Radiolysis of astrophysical ices by heavy ion irradiation: destruction cross section measurement
A.L.F. de Barros1, P. Boduch2, A. Domaracka2, H. Rothard2, and E.F. da Silveira3
1Departamento de Disciplinas Básicas e Gerais, CEFET-RJ, Av. Maracanã 229, 20271-110 Rio de Janeiro, RJ, Brazil
2Centre de Recherche sur les Ions, les Matériaux et la Photonique (CEA/CNRS/ ENSICAEN/Université de Caen-Basse Normandie), CIMAP-CIRIL-Ganil, Boulevard Henri Becquerel, BP 5133, F-14070 Caen Cedex 05, France
3Departamento de Física, Pontifícia Universidade Católica do Rio de Janeiro, Rua Marquês de São Vicente 225, 22451-900, Rio de Janeiro, RJ, Brazil
Received April 19, 2012
Many solar system objects, such as planets and their satellites, dust grains in rings, and comets, are known to either be made of ices or to have icy surfaces. These ices are exposed to ionizing radiation including keV, MeV
and GeV ions from solar wind or cosmic rays.
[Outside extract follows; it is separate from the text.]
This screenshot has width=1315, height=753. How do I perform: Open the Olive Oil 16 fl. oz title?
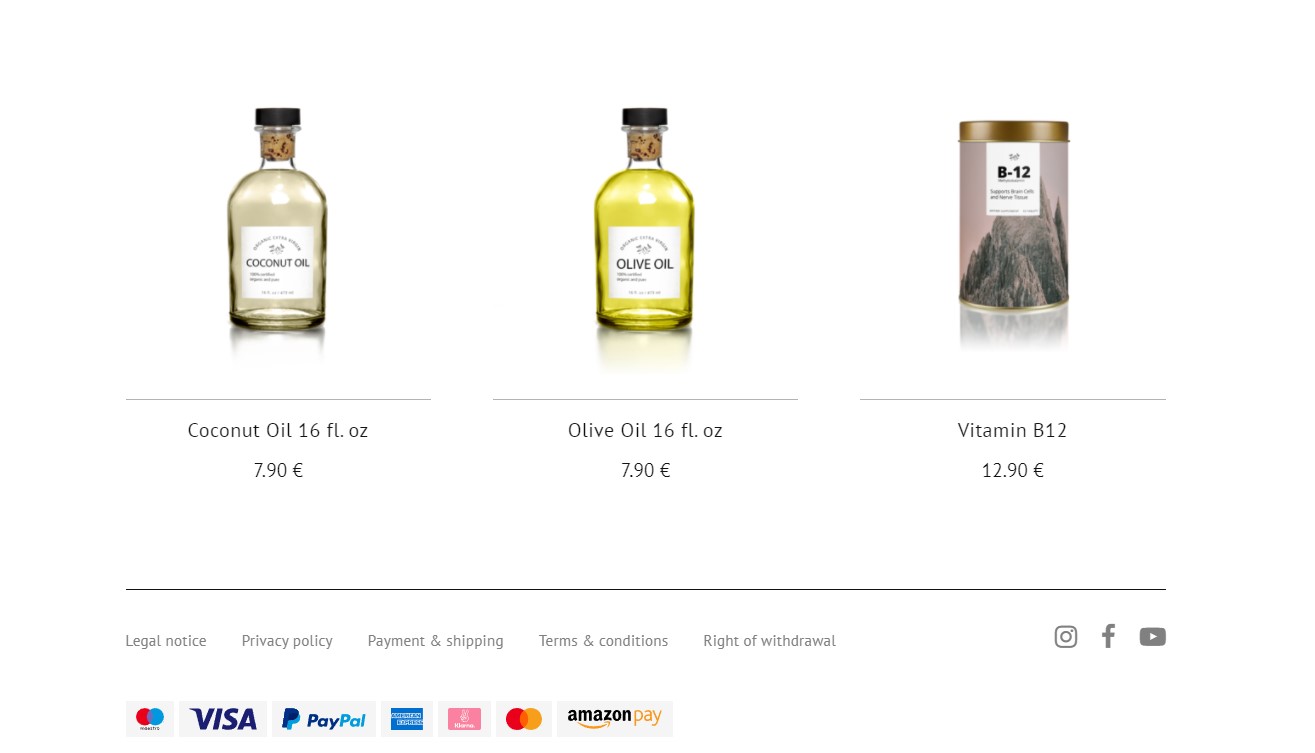tap(645, 430)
Moreover, icy dust grains are present in interstellar space and in particular in dense molecular clouds. Radiation effects include radiolysis (the destruction of molecules leading
to formation of radicals), the formation of new molecules following radiolysis, the desorption or sputtering of atoms or molecules from the surface, compaction of porous ices, and phase changes. This review discusses the application of infrared spectroscopy FTIR to study the evolution of the chemical composition of ices containing the most abundant molecular species found in the solar system and interstellar medium, such as H2O, CO, CO2
and hydrocarbons. We focus on the evolution of chemical composition with ion fluence in order to deduce the
corresponding destruction and formation cross sections. Although initial approach focused on product identification, it became increasingly necessary to work toward a comprehensive understanding of ice chemistry. The abundances of these molecules in different phases of ice mantles provide important clues to the chemical processes in dense interstellar clouds, and therefore it is of importance to accurately measure the quantities such as dissociation and formation cross sections of the infrared features of these molecules. We also are able to obtain the scaling of these cross sections with deposited energy.
PACS: 34.50.–s Scattering of atoms and molecules; PACS: 61.80.–x Physical radiation effects, radiation damage; PACS: 33.20.Ea Infrared spectra; PACS: 82.30.Fi Ion-molecule, ion-ion, and charge-transfer reactions.